### WHAT TO PRODUCE
Search the data for the string "indicator" and copy each line where it turns up.

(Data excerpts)
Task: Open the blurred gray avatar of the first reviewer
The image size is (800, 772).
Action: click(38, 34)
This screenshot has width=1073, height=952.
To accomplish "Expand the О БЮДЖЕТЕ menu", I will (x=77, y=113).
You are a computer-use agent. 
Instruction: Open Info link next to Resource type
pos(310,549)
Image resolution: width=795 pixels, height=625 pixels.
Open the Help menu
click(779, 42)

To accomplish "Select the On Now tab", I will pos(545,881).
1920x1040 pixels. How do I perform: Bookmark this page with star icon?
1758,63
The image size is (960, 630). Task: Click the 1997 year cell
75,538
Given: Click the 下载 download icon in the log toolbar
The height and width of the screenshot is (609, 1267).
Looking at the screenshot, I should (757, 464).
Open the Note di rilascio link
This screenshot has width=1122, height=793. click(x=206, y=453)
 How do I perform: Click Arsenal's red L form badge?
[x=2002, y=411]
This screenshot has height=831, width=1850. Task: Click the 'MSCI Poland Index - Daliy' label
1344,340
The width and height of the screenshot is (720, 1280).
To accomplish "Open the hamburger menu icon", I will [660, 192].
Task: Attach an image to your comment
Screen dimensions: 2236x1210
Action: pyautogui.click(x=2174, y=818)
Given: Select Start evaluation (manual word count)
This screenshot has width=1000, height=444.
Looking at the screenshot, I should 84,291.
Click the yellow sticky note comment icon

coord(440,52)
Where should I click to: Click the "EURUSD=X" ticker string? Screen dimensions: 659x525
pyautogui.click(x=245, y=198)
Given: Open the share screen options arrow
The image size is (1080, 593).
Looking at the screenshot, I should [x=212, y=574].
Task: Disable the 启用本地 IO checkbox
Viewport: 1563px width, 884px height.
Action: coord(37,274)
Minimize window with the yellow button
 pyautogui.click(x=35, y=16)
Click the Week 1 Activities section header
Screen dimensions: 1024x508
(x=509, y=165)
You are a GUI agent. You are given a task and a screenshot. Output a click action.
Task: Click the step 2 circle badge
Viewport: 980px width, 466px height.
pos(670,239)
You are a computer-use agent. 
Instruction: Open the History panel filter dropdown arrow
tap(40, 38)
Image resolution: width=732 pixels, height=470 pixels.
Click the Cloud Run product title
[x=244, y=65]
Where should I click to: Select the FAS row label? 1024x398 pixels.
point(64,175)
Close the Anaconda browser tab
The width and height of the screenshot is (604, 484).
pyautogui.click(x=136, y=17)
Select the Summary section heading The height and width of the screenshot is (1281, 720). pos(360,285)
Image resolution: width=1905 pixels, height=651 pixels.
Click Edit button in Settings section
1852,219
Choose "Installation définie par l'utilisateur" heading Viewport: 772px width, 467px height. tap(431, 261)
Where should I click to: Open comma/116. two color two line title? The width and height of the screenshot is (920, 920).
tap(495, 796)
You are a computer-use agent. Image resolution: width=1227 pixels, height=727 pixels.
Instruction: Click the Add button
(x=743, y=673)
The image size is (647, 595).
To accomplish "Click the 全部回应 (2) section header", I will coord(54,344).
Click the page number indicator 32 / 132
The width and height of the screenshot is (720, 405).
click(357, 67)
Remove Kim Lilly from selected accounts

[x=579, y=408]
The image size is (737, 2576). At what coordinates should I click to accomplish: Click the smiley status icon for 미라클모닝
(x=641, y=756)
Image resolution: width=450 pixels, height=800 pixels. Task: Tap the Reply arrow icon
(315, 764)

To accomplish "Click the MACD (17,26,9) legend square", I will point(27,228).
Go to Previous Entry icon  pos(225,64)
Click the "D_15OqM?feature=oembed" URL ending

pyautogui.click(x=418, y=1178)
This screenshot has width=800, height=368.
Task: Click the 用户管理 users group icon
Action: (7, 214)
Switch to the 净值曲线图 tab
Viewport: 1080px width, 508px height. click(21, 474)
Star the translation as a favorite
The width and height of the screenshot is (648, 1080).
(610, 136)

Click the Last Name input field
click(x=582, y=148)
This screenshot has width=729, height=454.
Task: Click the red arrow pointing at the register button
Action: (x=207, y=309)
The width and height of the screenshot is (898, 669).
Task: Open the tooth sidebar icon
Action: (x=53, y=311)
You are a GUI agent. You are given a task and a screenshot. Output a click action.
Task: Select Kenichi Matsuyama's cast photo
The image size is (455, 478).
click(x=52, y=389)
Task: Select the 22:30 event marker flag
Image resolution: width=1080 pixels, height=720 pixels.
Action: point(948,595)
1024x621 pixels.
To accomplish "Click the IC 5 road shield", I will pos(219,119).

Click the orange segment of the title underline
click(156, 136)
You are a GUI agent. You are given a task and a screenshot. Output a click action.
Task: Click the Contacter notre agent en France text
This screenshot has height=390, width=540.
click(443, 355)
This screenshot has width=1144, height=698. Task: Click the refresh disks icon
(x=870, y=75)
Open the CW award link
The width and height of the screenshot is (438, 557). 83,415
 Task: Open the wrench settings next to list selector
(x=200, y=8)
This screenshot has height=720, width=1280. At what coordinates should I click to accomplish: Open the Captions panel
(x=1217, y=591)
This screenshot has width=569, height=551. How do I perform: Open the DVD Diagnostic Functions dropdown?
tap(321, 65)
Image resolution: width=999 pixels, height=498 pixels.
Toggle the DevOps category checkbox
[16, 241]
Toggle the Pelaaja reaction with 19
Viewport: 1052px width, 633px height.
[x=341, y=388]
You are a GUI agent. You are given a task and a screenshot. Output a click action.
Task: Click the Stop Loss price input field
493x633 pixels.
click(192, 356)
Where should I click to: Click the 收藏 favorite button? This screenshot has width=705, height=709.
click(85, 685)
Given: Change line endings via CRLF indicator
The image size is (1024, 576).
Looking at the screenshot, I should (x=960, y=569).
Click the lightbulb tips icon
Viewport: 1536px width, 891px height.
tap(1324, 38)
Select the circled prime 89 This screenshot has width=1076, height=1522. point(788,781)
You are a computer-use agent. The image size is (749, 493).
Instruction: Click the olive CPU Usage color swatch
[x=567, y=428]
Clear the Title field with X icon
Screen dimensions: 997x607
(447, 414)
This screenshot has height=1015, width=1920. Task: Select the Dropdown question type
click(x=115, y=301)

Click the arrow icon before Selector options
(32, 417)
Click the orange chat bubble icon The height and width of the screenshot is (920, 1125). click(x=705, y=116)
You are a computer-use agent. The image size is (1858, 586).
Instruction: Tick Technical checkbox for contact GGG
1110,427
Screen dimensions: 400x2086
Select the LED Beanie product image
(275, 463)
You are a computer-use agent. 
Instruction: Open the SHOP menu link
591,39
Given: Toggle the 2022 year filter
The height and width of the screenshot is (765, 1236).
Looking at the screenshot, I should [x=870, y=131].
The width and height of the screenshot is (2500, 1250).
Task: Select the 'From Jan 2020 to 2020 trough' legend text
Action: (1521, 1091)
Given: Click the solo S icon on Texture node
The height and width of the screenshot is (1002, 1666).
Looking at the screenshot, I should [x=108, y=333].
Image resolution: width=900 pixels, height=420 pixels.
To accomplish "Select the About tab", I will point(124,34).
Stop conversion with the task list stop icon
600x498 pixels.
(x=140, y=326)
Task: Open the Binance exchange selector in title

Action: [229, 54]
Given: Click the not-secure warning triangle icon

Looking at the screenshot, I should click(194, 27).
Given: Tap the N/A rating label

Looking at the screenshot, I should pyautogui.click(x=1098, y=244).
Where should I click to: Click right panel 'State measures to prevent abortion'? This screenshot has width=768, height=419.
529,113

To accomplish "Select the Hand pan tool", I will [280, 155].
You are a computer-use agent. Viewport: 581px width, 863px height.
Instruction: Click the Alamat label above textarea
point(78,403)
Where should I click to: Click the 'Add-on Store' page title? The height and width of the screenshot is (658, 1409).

### EXERCISE SOLUTION
Click the page number indicator 32 / 132
Given: Change line endings via CRLF indicator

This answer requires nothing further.